Data mining has become an indispensable tool for social and the humanities. The GMMbuilder tool was developed in the context of the interdisciplinary research project FOR1670Footnote 1 that aims at building an isotopic fingerprint for bioarchaeological finds (human and animal remains) from excavation sites along the Inn-Eisack-Adige passage spanning Italy, Austria, and Germany. The data consists of spatial information on the location of the finds and the ratios of oxygen, strontium, and lead isotopes in the finds. Data mining methods were employed for the construction of a large scale isotopic map of the area to be used to differentiate local from non-local finds and to define the place of origin of the latter.

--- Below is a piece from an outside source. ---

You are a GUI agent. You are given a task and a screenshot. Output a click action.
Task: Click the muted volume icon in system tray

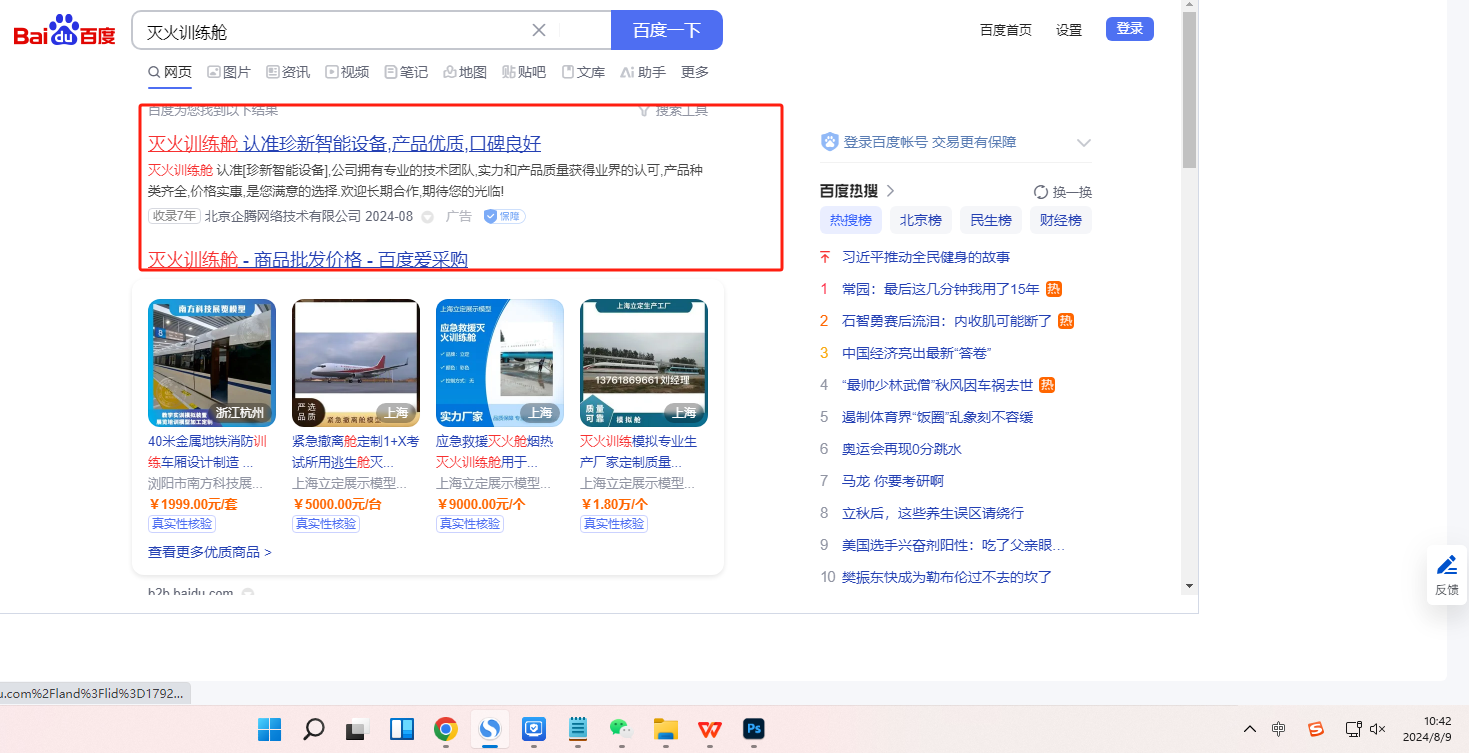[1377, 729]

To be useful for origin prediction, the derived model must be based solely on isotopes, i.e. supplementary information like the spatial origin of the finds should not be used for model building. Domain knowledge however suggests that the derived models should also be spatially coherent. Intuitively, this means that finds coming from the same location should have similar isotope values. However, the task of building a model of plausible origins of the measured values is complicated by the noise introduced by the environment, range areas of animals, import of food, and further confounding factors. Additionally, displacement of live humans and animals and also animal trading in the past generates mixed measurements and spatial outliers. Over the course of many months various clustering models were developed, discussed with the domain experts and refined based on their feedback. This approach was characterized by very slow turnaround. GMMbuilder was developed to allow model building and assessment in an integrated fashion and allow for immediate feedback by domain experts. The result is a model that fits the data well but it is also in accordance with domain knowledge (for example, spatial coherence of the models).

2 GMMbuilder

The model is built by identifying strong object communities in the data and incorporating the models of these communities into the final clustering model. To derive the strongly connected components in the data we rely on unsupervised learning. In particular, we generate multiple clusterings from the data and we find object formations that are stable across many clusterings. The intuition is that similar objects should be clustered together across the different clusterings. The domain expert has a very active role in the whole process: from the selection of the clusterings from which the communities will be extracted to the selection of the communities that will form the basis for the final clustering model. Figure 1 depicts the GMMbuilder architecture, consisting of several modules that will be presented hereafter. As it is shown in this figure the role of the domain expert is vital.

Fig. 1.
figure 1

An overview of GMMbuilder. Oval shapes depict user interaction.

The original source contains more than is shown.